Pour répondre à la demande, lui et son acolyte ont bâti un atelier de 16 semaines destiné aux adultes ayant une déficience intellectuelle et/ou un trouble du spectre de l’autisme. De septembre à décembre, 15 participants étaient invités à se rencontrer le samedi matin, pour créer et discuter autour du thème «L’art de vivre».

La formule

L’activité prenait la forme d’un café-rencontre où discussions, cheminement et création étaient mis de l’avant. «Une semaine, on a parlé des émotions, donne en exemple M. Mainville. Il y avait une introduction de l’animateur, puis les participants faisaient des jets de peinture sur une toile. Chaque couleur représentait une émotion différente.»

L’artiste a ensuite pris soin d’assembler chacune des œuvres réalisées lors des ateliers, pour en faire une mosaïque collective. Cette dernière a été exposée le 17 décembre, au Centre des aînés johannais.

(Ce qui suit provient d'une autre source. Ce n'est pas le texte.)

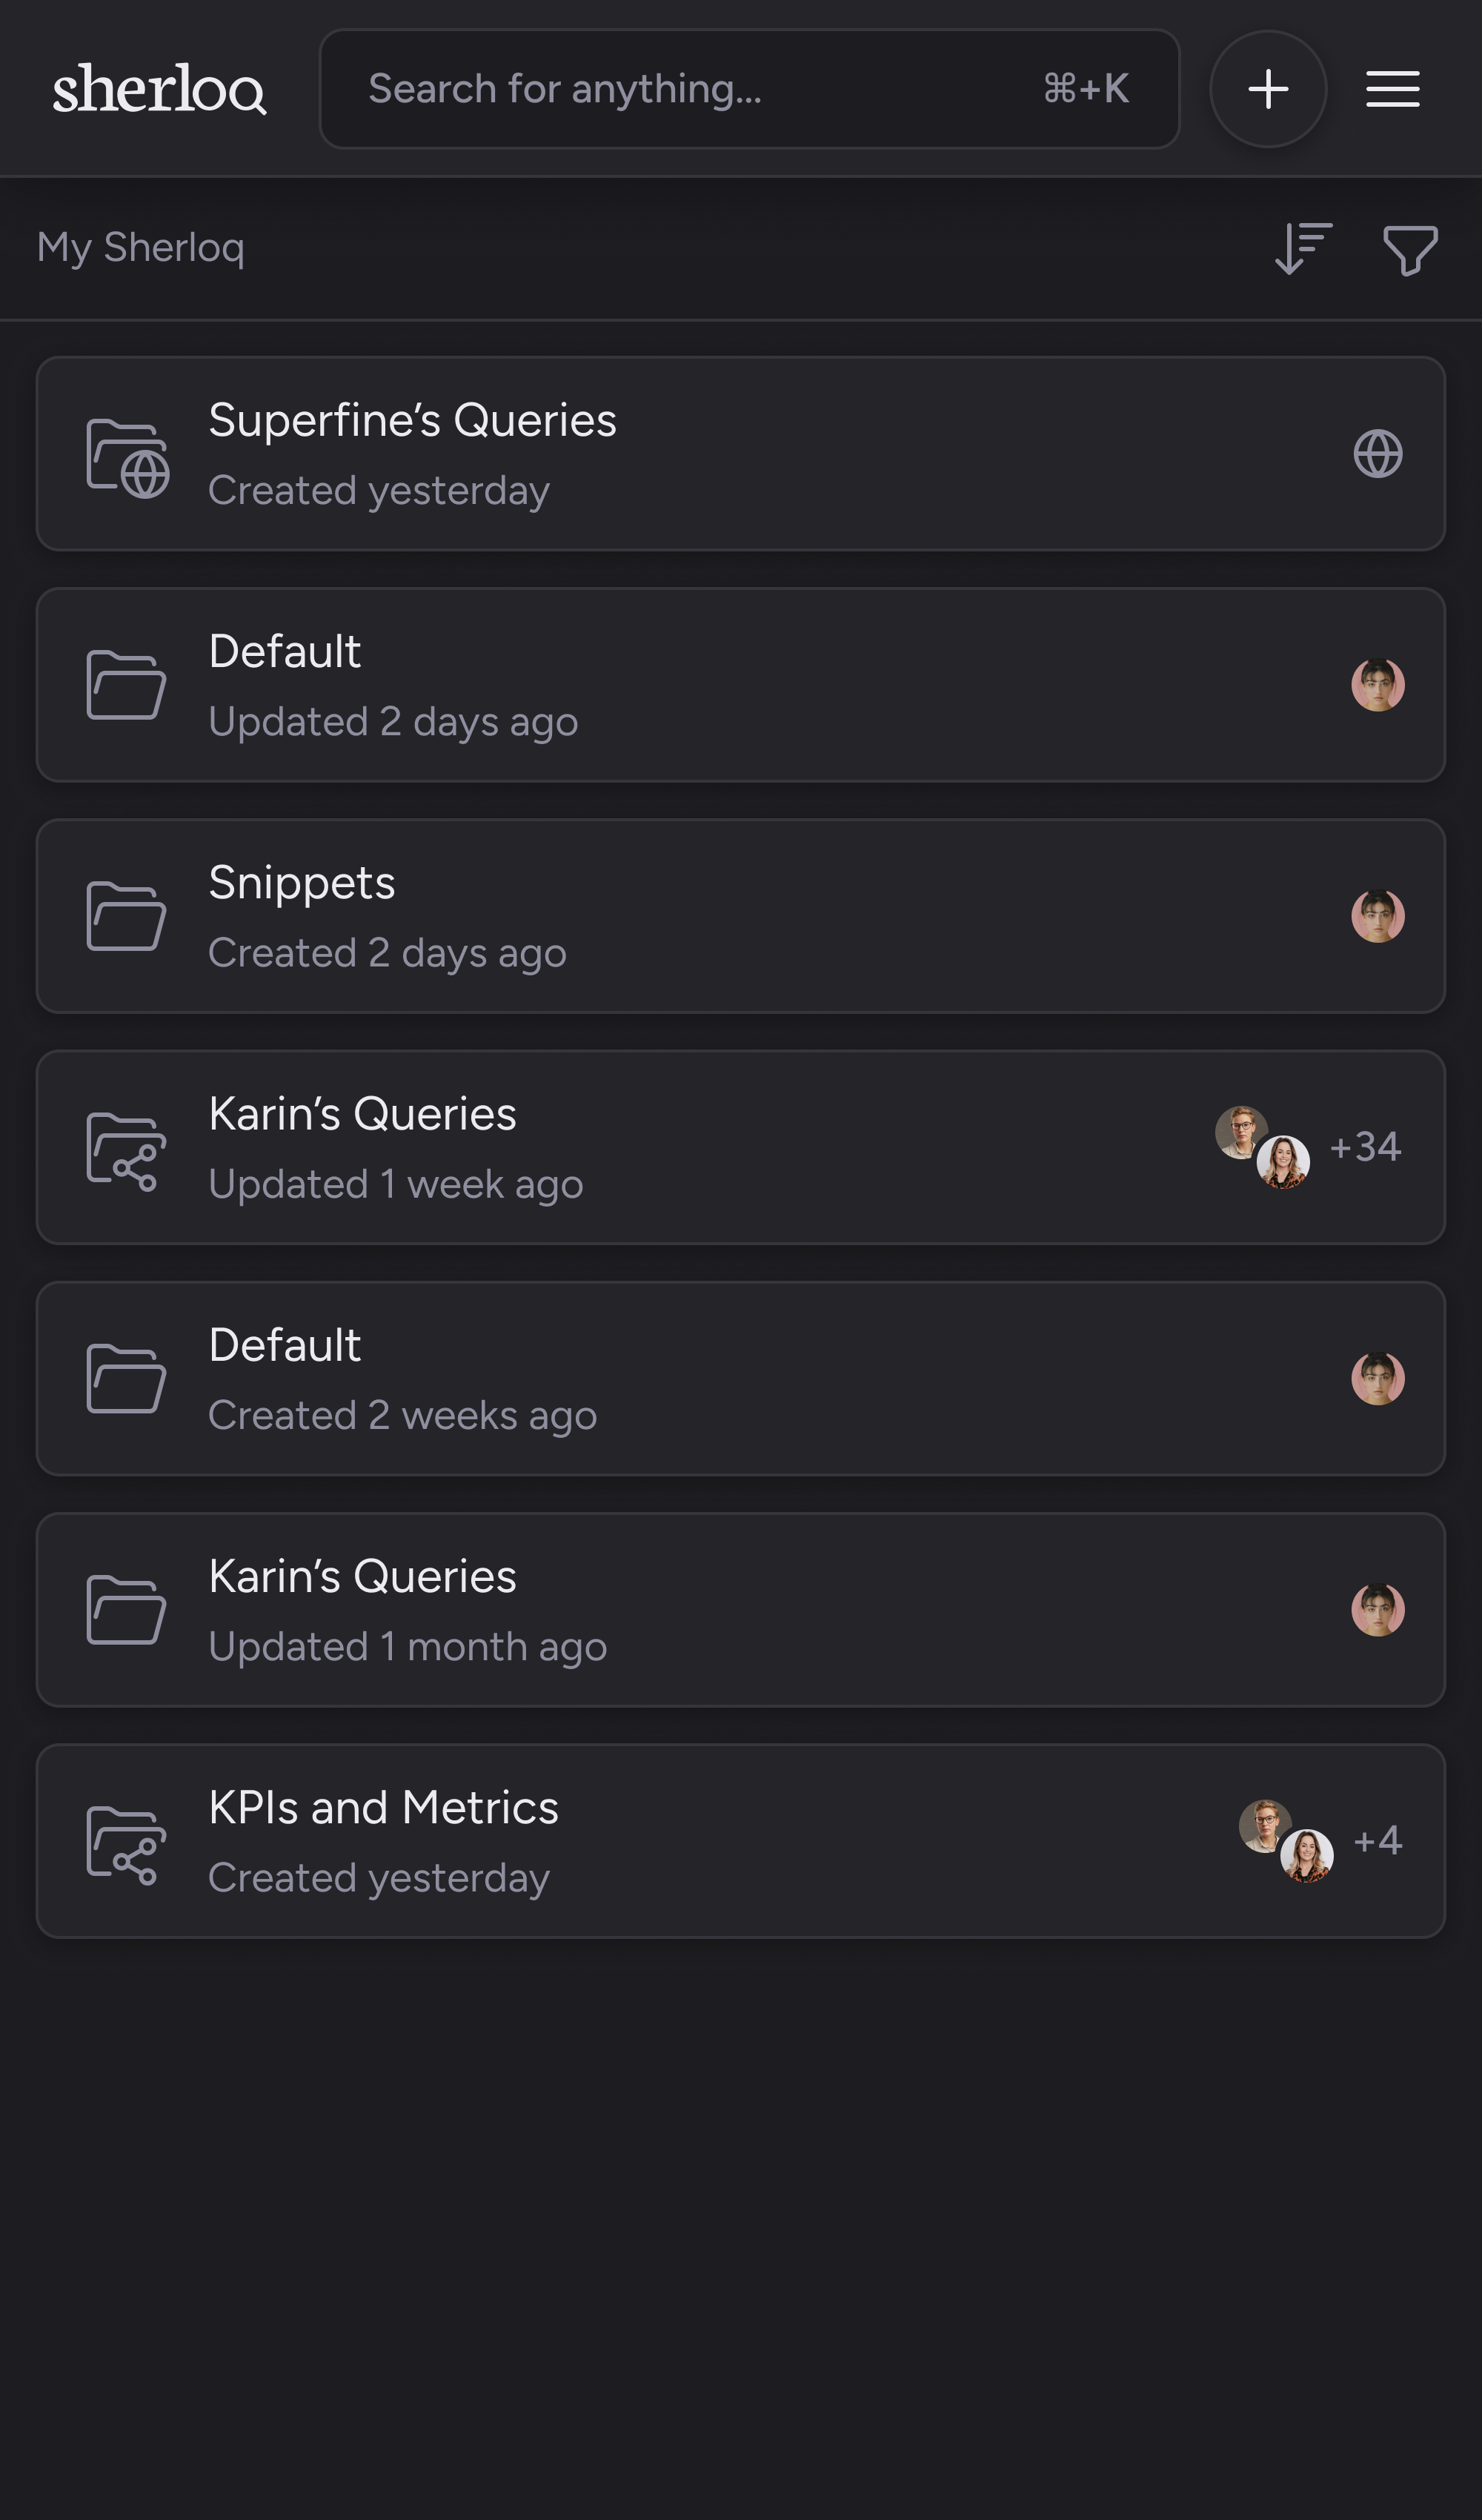This screenshot has height=2520, width=1482.
Task: Click the globe icon on Superfine's Queries
Action: pos(1378,453)
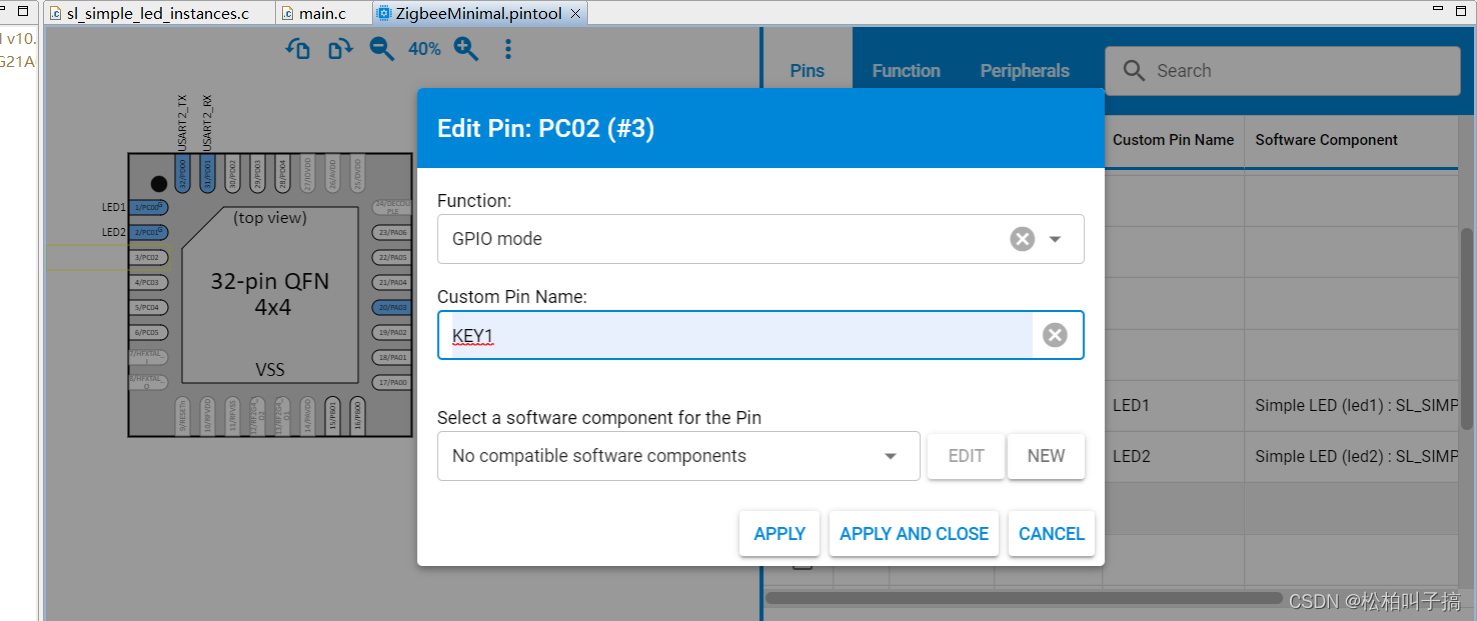
Task: Select pin PC04 on the chip diagram
Action: (148, 307)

Elle mesure six pieds de haut, par 12 pieds de largeur.

Plusieurs médiums ont été utilisés dans le cadre de ce projet: peinture, poésie, multimédia, céramique et musique, entre autres.

Prochains cours

Les intéressés peuvent dès maintenant s’inscrire au prochain atelier Léz’Arts communs, qui débutera la première semaine de février. Deux groupes de 15 participants seront formés.